WWW2026

MIDE: Multimodal Dialogue Emotion Recognition via Mutual Information Enhancement and Dynamic Modality Selection

Zhibo Zhang, Jianjun Li, Zhiyuan Ma

摘要

Multimodal dialogue emotion recognition seeks to integrate information from text, audio, and video to accurately determine the emotional state of each utterance. However, prevailing approaches often depend on fixed fusion strategies, failing to account for quality variations across modalities. Consequently, noise from less informative modalities can degrade overall performance. Moreover, most models treat utterances as independent units for static classification, overlooking the dynamic evolution of emotions throughout a dialogue. To overcome these limitations, we propose MIDE, a novel approach that leverages mutual information enhancement and dynamic modality slection for multimodal emotion recognition.
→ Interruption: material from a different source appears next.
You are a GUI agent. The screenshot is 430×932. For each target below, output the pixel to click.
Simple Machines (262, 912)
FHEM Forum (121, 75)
Our approach dynamically selects high-quality modality pairs for fusion, minimizing interference from noisy or redundant sources. Specifically, it employs mutual information maximization to achieve cross-modal semantic alignment and incorporates an autonomous modality selection mechanism to assess inter-modal compatibility. Furthermore, an emotion transition prediction module, implemented with a Gated Recurrent Unit (GRU), captures temporal emotional dependencies, enabling joint optimization of static emotion classification and dynamic emotion trajectory prediction. Extensive experiments on the IEMOCAP and MELD datasets demonstrate that MIDE significantly surpasses existing models in accuracy and robustness, highlighting its strength in adaptive fusion for complex dialogue scenarios.